**Exercise task**
Copy the data from the line with "Task: Switch to the AI 绘画 tab" to the line with "(x=901, y=180)" in full, keeping all request lines, and multiply each click coordinate in the answers by 0.5, rounding to whole numbers with halves rounded up. Leave every other number unchanged.

[Some data]

........

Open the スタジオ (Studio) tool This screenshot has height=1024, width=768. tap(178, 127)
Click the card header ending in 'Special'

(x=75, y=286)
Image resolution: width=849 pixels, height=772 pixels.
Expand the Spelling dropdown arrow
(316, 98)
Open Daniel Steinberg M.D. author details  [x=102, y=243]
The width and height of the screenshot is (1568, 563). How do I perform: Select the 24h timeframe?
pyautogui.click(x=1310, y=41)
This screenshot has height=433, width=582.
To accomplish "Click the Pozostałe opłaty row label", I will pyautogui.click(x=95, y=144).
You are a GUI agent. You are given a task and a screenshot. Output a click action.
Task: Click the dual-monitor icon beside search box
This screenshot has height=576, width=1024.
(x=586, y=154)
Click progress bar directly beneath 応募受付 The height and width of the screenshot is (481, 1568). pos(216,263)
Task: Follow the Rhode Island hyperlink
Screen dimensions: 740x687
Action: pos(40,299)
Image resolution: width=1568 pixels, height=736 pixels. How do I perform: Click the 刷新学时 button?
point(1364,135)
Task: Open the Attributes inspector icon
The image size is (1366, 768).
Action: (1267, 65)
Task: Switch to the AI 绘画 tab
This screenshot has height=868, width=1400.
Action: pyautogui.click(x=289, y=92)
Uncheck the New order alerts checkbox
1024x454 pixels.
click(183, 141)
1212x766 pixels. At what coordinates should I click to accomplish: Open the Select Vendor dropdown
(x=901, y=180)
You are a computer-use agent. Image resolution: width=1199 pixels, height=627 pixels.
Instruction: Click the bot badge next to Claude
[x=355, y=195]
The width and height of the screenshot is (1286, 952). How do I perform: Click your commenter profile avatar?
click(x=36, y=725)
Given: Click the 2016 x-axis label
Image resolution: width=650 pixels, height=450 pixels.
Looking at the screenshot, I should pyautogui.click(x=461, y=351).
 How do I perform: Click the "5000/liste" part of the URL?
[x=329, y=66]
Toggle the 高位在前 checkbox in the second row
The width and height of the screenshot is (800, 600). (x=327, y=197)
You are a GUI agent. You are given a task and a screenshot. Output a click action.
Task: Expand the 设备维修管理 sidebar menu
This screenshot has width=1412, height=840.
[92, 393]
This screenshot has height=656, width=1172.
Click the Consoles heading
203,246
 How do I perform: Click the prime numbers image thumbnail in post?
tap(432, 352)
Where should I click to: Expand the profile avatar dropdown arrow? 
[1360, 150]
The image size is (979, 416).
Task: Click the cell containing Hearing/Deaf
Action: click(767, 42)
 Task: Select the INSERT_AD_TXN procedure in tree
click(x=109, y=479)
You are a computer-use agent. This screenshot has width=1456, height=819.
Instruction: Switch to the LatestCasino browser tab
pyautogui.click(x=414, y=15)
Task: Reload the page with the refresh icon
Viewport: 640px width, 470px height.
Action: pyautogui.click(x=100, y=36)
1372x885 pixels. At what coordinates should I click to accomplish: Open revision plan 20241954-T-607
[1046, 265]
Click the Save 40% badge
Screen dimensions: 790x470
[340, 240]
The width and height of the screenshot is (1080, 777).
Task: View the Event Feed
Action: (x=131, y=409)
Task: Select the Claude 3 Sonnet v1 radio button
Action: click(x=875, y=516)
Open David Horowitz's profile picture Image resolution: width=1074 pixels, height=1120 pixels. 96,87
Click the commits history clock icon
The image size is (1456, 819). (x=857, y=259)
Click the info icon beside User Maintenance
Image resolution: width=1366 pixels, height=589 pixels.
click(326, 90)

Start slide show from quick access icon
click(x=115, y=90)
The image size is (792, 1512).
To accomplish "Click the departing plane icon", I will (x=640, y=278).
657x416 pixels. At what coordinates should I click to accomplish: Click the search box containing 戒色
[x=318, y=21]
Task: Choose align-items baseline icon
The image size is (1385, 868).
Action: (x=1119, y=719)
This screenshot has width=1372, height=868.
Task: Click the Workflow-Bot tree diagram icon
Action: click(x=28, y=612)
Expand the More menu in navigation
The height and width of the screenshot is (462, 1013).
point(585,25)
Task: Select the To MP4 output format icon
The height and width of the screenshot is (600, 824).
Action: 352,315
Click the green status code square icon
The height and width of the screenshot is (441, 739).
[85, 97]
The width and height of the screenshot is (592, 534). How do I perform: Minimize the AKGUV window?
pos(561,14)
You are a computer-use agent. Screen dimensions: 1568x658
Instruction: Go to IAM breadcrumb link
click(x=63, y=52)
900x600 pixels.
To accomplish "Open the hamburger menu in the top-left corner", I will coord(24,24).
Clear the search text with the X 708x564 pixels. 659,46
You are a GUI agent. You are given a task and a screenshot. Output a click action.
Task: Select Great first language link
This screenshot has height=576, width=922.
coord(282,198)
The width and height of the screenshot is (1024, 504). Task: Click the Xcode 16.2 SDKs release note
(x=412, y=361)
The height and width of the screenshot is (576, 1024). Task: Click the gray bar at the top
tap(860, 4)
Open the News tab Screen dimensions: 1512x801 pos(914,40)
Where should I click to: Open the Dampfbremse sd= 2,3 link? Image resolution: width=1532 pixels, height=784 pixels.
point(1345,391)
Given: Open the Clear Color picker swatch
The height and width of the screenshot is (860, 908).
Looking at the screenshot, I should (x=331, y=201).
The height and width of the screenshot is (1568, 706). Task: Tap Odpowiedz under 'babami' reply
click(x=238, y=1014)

........

**Full answer**
Task: Switch to the AI 绘画 tab
This screenshot has height=868, width=1400.
Action: pyautogui.click(x=145, y=46)
Uncheck the New order alerts checkbox
1024x454 pixels.
click(92, 71)
1212x766 pixels. At what coordinates should I click to accomplish: Open the Select Vendor dropdown
(x=451, y=90)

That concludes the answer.